New US legislation allowing intelligence agencies unprecedented access to personal information could see the issue of transatlantic data transfer policies flare up in Europe once again.

Jamie Davies

January 13, 2017

4 Min Read
data spy security hack

New US legislation allowing intelligence agencies unprecedented access to personal information could see the issue of transatlantic data transfer policies flare up in Europe once again.

In what could be one of the final acts of President Obama before he leaves the White House, the NSA has now been given permission to share globally intercepted personal communications with the government’s 16 other intelligence agencies before applying privacy protections. While this might be perceived as legitimate practice in the US, the move may attract criticism from the more privacy-sensitive European nations, restarting the data protection dispute.

In reality, the Safe Harbour/Privacy Shield saga was never truly put to bed, as objections to the new mechanism were heard but merely ignored. While the European Commission (hereafter known as the Gaggle of Red-tapers) were unusually efficient in replacing the now-defunct Safe Harbour mechanism, the European Data Protection Supervisor, the influential Article 29 Working Group and several industry commentators found issues in its successor.

The main issue here is surrounding access which intelligence agencies have to personal information. In the US, said agencies are given a longer leash and less oversight to intercept data than in the European Union. As many European businesses are counting as customers of American cloud companies, there is an argument the data held by Google for instance falls into US jurisdiction, and therefore into the net of its intelligence agencies. Safe Harbour was supposed to be a mechanism to maintain European data protection rights and principles, irrelevant as to where the data resides.

Unfortunately, the agreement was not robust enough to keep the US intelligence agencies at bay, and was subsequently shot down by the European Court of Justice in 2015. It’s replacement, EU-US Privacy Shield in theory provided adequate protection, though some have found faults.

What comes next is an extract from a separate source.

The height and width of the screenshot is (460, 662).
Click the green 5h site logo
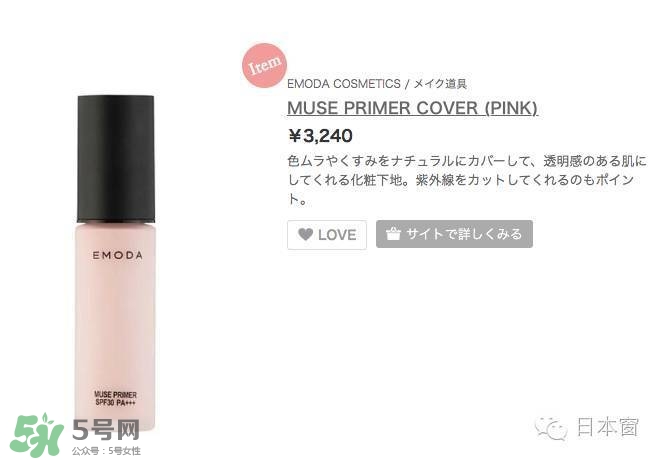coord(36,436)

European Data Protection Supervisor, Giovanni Buttarelli, outlined his concerns stating the pact would not be robust enough to stand up under European data protection rights. Article 29 found issue on the grounds of mass surveillance and oversight. Max Schrems, who is credited with initiating the Safe Harbour downfall, stated Privacy Shield was essentially the same mechanism with a new paint-job. The issues were never truly addressed as the Gaggle of Red-tapers moved forward irrelevant of feedback, though the latest move from the US could see the embers of debate reignited.

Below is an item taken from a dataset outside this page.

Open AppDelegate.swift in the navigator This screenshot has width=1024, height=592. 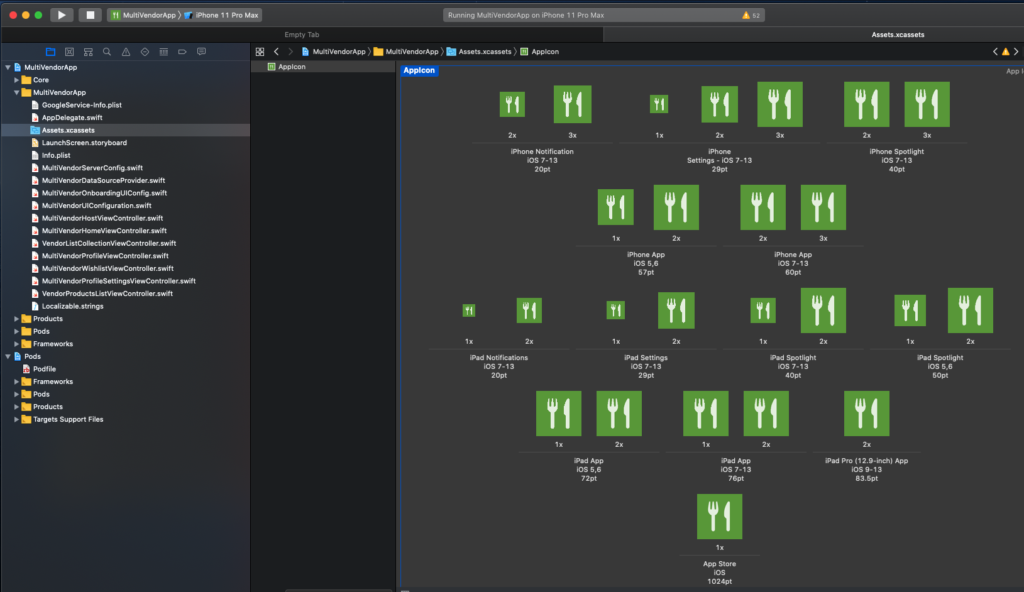pos(71,117)
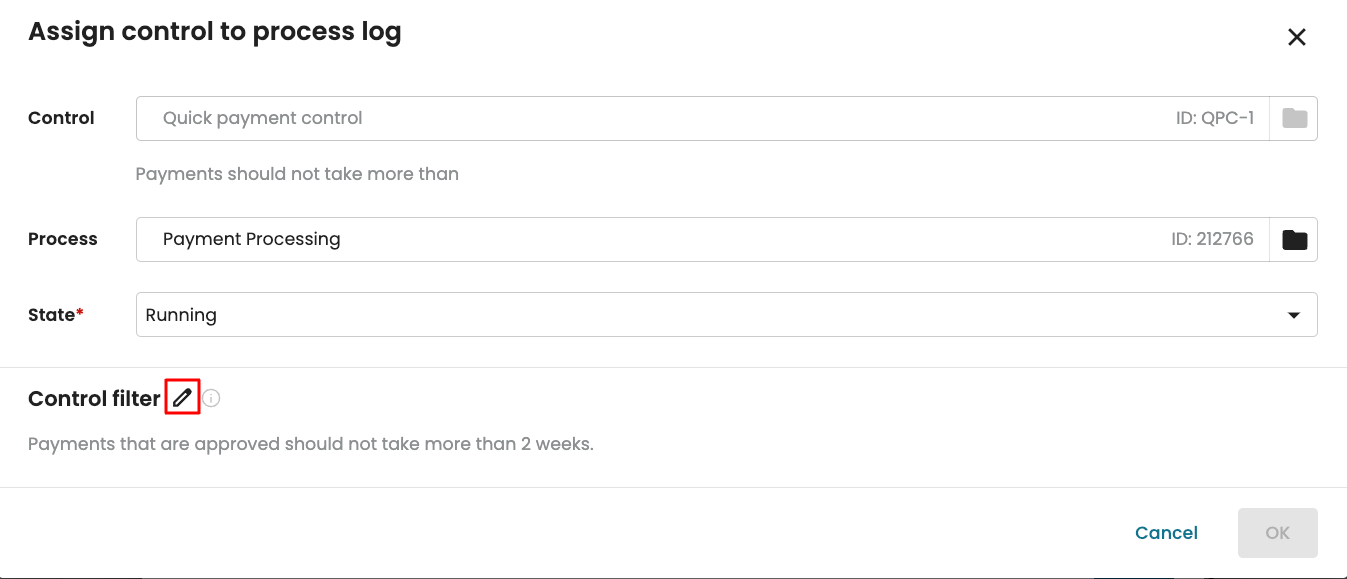
Task: Click the info icon beside Control filter
Action: (211, 398)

The new law essentially relaxes rules which dictated what the largely-unregulated NSA could do the information which it collects from satellite transmissions, phone calls and emails that cross network switches abroad, and messages between people abroad that cross domestic network switches. The NSA can now share the raw information with a host of other agencies prior to apply any privacy protections. These agencies include the CIA, Department of Energy, Homeland Security, the DEA and FBI.

Prior to the introduction of this law, the NSA was still able to pass on information which it deemed necessary to national and international security to other agencies, though the identities of innocent people, as well as irrelevant personal information was removed. The handing over of raw information with no regard to the privacy rights of citizens is likely to attract attention of privacy advocates around the world.

The information can be retained for a period of up to five years, and the new rules certainly give intelligence agencies a wide-berth to snoop. Take for instance this clause:

“Domestic communications inadvertently retrieved during the collection of foreign communications will be promptly destroyed upon recognition unless the Attorney General determines that the contents indicate a threat of death or serious harm to any person.”

Firstly, the clause does not state the information has to be destroyed immediately; promptly can be interpreted as a range of different times by different people. There doesn’t seem to be a time-limit on how long this information can be retained. Secondly, the clause gives permission for the intelligence agencies to snoop on innocent by-standers to determine whether there is a cause to destroy the information itself.

It’s a nice little grey area which will further enhance the ability of US intelligence agencies to pry into personal communications. This clause is specific to US citizens, though there is also one for the rest of us.

The immediate ripples of the new law are not evident as of yet, though considering the shaky ground on which the current EU-US Privacy Shield mechanism currently stands, there is the potential for the debate to be restarted. Whether Buttarelli, Article 29 and Schrems will want to strengthen their opposition to the policy could further strain the already tenuous data transmission relationship which exists between the EU and the US.

Another interesting ripple could be seen in the UK. The Information Commissioners Office (ICO) has been doing its best to cosy up to the Gaggle of Red-tapers to ensure Brexit does not have too much of an impact on the relationship with Europe’s single market, but it’s complicated bromance with the US is also an important one. In the Snoopers Charter, the UK has shown its thoughts are more aligned to the US on the matters of national security and privacy, but is this stance more important than a trading relationship with the EU? A compromise needs to be made somewhere.